Subject: RE: Charging
Date: Thu, 27 Jul 2006 18:28:11 -0800
That was Quon’s point about Hill, and so far, he’s been right. I just look
at the Triple-A numbers and wonder why he fares so horribly in the majors,
particularly in the NL. And I’ve been bullish on Hernandez all year–his
peripherals are right there with Verlander’s, and he’s largely been the
victim of bad luck. Still, the results are far different, and Hernandez’s
peripherals are merely what we might have expected, not the off-the-charts
ones that Liriano, Weaver and Papelbon are putting up.
If I’m in contention in a keeper league, I’m always willing to dump decent
pitching prospects. Last year, I got rid of Zach Duke and Anthony Reyes, and I don’t regret it. This year, I moved Ricky Nolasco and Reynel Pinto for
Carlos Delgado. Duke was pitching great last year, and look at him now.
Nolasco’s been pretty good, and I like him long term, but so what? The only
exception I’d make is for an elite pitching prospect like Felix or Liriano.
(And I’m not talking about Liriano now, but Liriano last year–now he’s an
All-Star). Not that I wouldn’t deal them, but I’d be a lot less cavalier
about it, and I’d need to feel the players I got in return were very likely
to put me over the top.
What about you, Jeff? Are there any pitchers who have yet to break out that
would be untouchable on your roster? What about hitters? Alex Gordon, Howie
Kendrick, Delmon Young? Would you be more hesitant to move one of those guys
than Billingsley or a healthy Cole Hamels?
Date: Fri, 28 Jul 2006 10:23:14 -0700
To: Christopher Liss
Subject: Re: Charging
I’m with you–I’m also willing to trade cheap talent to win now. Just look at what I did last year, when I traded Ian Stewart for Billy Wagner and Rickie Weeks for Alfonso Soriano. It gave me a chance against you, but I still fell short. I sort of regret the Weeks deal, because while Soriano wasn’t in his walk year, his price was too much ($57 in a $260 cap league) to consider keeping…or at least, that’s what I thought. Meanwhile, Weeks cost his new owner only $3, in the first year of his contract, too. Still, I thought that’s what it would take, and if I were in a similar position, I’d do a similar deal again.

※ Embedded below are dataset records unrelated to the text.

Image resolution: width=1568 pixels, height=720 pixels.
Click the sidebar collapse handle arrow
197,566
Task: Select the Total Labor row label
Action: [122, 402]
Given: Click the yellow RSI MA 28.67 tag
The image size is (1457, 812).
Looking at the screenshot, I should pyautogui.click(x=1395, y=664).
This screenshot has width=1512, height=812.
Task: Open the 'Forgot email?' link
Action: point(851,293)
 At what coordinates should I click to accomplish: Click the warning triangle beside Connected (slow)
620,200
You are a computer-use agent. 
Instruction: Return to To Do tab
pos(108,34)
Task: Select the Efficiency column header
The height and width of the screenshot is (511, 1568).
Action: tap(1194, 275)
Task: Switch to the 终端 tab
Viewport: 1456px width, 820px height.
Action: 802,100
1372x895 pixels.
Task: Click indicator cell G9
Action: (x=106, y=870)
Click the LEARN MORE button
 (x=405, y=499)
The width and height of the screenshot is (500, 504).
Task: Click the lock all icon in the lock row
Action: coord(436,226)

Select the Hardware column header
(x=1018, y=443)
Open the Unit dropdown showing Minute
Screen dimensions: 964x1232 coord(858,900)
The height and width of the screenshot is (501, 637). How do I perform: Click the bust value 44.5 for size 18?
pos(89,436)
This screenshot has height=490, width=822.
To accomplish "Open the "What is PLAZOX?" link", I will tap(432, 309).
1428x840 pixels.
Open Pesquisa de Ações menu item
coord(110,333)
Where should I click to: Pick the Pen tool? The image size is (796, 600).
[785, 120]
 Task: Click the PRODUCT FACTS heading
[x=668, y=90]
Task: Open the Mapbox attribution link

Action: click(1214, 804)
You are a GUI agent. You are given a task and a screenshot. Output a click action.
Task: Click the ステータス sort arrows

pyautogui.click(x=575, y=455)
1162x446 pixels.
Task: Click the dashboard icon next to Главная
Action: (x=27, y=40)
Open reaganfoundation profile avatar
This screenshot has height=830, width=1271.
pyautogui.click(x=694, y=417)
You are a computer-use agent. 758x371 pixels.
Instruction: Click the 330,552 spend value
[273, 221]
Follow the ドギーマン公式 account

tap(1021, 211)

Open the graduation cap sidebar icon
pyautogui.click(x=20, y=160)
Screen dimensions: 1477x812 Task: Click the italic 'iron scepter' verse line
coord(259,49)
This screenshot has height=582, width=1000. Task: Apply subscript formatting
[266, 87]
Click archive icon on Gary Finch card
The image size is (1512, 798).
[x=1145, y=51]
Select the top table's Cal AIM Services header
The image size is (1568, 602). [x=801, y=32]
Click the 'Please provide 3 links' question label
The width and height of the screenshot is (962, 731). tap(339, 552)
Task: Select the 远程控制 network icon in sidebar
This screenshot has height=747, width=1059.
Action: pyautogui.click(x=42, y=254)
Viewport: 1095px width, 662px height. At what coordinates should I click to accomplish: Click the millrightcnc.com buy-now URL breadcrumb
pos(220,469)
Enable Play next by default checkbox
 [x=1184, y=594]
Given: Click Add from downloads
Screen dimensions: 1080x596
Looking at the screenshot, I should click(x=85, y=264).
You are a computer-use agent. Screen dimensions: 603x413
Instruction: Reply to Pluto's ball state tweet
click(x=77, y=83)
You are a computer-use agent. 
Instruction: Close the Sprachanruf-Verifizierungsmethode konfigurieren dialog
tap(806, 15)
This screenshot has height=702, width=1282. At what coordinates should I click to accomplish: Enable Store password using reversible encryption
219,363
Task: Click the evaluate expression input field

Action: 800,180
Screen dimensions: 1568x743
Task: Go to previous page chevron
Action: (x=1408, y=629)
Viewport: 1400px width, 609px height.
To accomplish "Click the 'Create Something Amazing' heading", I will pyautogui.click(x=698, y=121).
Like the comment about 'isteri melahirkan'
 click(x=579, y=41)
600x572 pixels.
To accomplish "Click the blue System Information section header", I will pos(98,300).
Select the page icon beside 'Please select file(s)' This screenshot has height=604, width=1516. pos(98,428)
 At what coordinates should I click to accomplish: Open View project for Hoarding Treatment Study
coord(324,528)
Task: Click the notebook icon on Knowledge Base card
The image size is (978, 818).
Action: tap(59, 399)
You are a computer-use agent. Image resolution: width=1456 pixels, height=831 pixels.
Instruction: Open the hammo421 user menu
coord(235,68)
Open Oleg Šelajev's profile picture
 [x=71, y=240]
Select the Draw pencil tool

That said, are there certain prospects that are untouchable? No, not really. There are some that I had to get help not only now but also in the future (Alex Gordon, if I had a minor-league deal on him, comes to mind), but I really try to avoid using the “untouchable” label with anyone. You end up closing yourself off to good opportunities that way. Sure, you may end making a trade that you ultimately regret that way (perhaps David Wright is that way for you), but as we always, always preach: Flags Fly Forever. If you get that chance, I think you have to go for it. Just make sure to do a good vetting process ahead of time, that you really have a legit chance to win first.
I probably wouldn’t make the same elite pitching prospect exception as you, but I’m also far less likely to own that elite pitching prospect to begin with. In our keeper league, the vetting process with pitching prospects begins early, so you’re usually basing your selection in our fantasy draft on either low-A/high-A numbers, or worse yet, his MLB draft pedigree. I’d rather take my chance on the elite hitting prospects in building my fantasy farm system.